Grilling is a delicious and easy way to cook fish quickly without the addition of more than a bit 'of extra fat!
In France this is often greatly enhanced with herbs on the side of the fish, which is grilled while you cook the fish improves. In other words, actually grill the herbs along with the fish.
If within the grid (and not a grill covered) want everything, you have to do is with a gas grill.
This method can be used with a gutted whole fish, or usedFillet. It 'best to leave the skin of the fish for this method of cooking meat to protect the fragile to break during cooking.
Salt the fish (and pepper if you like). If you prefer, you can make small diagonal slits in the skin, so they are more crispy while cooking and also in other flavors to be added during preparation or cooking can leave.

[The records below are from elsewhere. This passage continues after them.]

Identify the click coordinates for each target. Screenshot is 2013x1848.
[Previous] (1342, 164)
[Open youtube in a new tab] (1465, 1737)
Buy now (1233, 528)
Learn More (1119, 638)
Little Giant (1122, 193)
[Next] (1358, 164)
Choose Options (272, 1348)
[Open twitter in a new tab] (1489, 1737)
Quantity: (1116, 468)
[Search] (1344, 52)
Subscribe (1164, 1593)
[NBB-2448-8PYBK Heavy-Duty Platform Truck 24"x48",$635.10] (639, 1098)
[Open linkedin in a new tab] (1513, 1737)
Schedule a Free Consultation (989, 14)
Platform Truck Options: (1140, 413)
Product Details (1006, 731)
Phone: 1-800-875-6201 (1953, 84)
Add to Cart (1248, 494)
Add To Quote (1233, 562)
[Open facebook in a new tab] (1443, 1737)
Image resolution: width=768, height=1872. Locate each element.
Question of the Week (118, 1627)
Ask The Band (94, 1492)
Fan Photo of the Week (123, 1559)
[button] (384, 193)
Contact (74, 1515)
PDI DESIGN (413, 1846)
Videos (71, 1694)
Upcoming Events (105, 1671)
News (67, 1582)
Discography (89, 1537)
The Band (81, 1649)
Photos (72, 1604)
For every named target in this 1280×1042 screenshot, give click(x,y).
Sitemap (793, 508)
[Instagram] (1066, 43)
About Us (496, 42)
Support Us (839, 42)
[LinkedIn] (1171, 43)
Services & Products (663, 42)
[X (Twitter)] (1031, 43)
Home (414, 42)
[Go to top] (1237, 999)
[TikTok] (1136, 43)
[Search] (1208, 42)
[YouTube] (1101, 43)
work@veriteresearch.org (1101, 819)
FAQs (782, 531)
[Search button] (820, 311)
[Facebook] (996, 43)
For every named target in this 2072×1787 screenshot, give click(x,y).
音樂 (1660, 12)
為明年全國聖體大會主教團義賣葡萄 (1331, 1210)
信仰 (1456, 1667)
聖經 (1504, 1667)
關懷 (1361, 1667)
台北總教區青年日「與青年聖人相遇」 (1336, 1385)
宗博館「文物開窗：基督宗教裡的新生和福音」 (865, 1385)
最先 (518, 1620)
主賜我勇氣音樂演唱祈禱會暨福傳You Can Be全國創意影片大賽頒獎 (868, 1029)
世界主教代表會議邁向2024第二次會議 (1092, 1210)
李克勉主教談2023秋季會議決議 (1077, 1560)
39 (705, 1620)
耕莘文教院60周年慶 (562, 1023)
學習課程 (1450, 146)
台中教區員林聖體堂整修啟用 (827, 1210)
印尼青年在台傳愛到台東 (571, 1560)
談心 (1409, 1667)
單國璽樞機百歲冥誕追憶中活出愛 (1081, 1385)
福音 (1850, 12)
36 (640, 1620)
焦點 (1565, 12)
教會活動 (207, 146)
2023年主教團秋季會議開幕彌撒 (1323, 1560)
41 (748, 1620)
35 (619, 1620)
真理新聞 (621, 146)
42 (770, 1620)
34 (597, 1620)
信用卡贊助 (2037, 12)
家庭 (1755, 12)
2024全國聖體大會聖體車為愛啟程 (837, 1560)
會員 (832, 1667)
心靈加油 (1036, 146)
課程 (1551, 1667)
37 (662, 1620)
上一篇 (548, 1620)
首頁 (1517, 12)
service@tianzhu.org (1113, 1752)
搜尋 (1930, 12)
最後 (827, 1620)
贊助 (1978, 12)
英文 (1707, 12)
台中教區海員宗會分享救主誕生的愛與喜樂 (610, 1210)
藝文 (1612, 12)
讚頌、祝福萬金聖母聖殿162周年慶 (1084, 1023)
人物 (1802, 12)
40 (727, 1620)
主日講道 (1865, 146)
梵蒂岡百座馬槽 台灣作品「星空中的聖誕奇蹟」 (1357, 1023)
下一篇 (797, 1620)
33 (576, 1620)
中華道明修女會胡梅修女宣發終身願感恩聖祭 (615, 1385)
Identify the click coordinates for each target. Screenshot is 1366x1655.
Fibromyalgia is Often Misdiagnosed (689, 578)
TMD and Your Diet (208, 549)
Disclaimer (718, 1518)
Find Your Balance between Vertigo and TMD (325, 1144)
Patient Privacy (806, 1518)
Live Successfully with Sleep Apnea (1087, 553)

Heat a grill or stove sizzles on the grill over high heat until water sprinkled on him. Then, veryLightly grease the iron grid, cast iron with a paper towel to be a bit 'of olive oil. When hot, the fish, skin side down, and lay them about 2 / 3 of the way through the kitchen, if you're a thread with the cooking. If there is even 2 / 3, carefully turn the fish over and quickly grill the other side (the remaining 1 / 3 of the fish). If you are cooking a whole fish, cook until the bottom on one side and then turn and grill on the opposite side. (Each "side" of the fishthe bones in the middle.)
The larger the piece of fish, the "low" heat, but you still need to grill the fish quickly over high heat, then only a little lower '.
If you have a fillet without skin and you only have a grid on which to cook, I suggest you grill on a lightly oiled parchment paper.
You have to keep an eye on your fish and put out the fire, if necessary.
The fish is almost transparent when the first and loses its transparency(Matt) the moment at which it is made. This is the exact time to serve, as fish becomes rubbery if overcooked very easily. Serve fish on a hot plate.
You can fish with olive oil and serve with freshly squeezed lemon juice. It can also serve fish with sauce.